What can you do to rescue a middle-schooler muddled by math? The answers are as simple and elegant as the Pythagorean theorem, but implementing them is no less weighty.

Keep in touch with the teacher

Email makes staying in contact much easier than when you were in school. Don't be shy about letting your child's teacher know that you're concerned about her progress in math and whether she's falling behind. "Savvy, experienced teachers regularly communicate with parents," says Francis "Skip" Fennell, president of the National Council of Teachers of Mathematics.

Develop math-oriented traits

To succeed in math and college-level classes, your child needs to take responsibility for his education and learn to persevere when tasks are time-consuming and complicated. He can start now by:

  • Working independently
  • Reviewing and correcting his own work
  • Using available resources — class time, tutoring, study groups — and seeking help when necessary
  • Trying a variety of approaches to solve a multi-step problem

"Plenty of faculty have told me that if their students came in with these attributes, they could teach them math," says Bill Moore, director of the Transition Mathematics Project, a private-public partnership in Washington state that is working to make sure students are prepared for the transition from K-12 to college math. The project has developed a list of college-readiness math standards, which includes student attributes. (To see this PDF file, you'll need Adobe Acrobat Reader, which you can download here.)

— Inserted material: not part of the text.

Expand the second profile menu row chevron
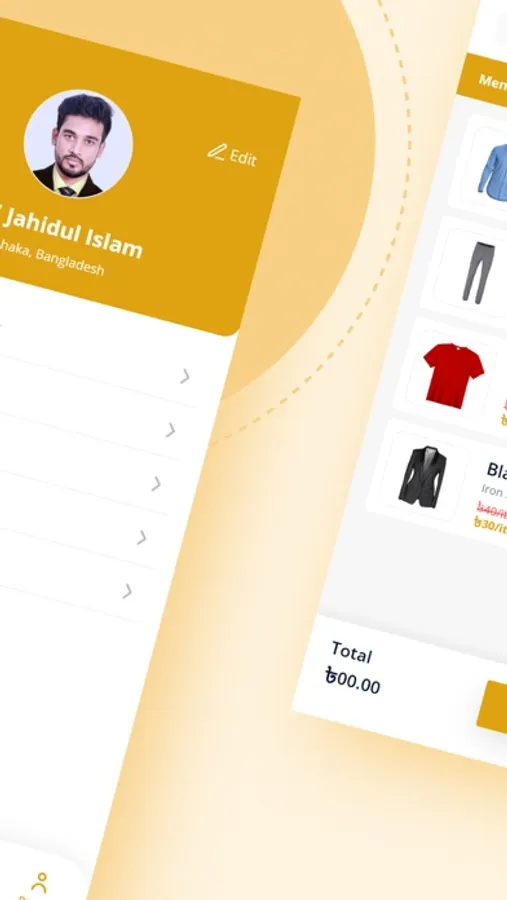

Professor W. Stephen Wilson, who teaches freshman calculus at Johns Hopkins University, says that the ability to pick up a math textbook and learn independently from it is essential: "I have 150 students. There is no one-on-one here. If students don't learn to read a math textbook after a month of school, they're lost."

Look into tutoring

Talk to the teacher, counselor, or principal if your child is struggling. Ask about after-school or community tutoring options. Or get together with other families and share the costs of hiring a private tutor who can supplement classroom instruction. Don't delay in hopes that the problem will resolve itself. Math is cumulative, and the further behind your student falls, the more discouraging it will be for him to try to catch up.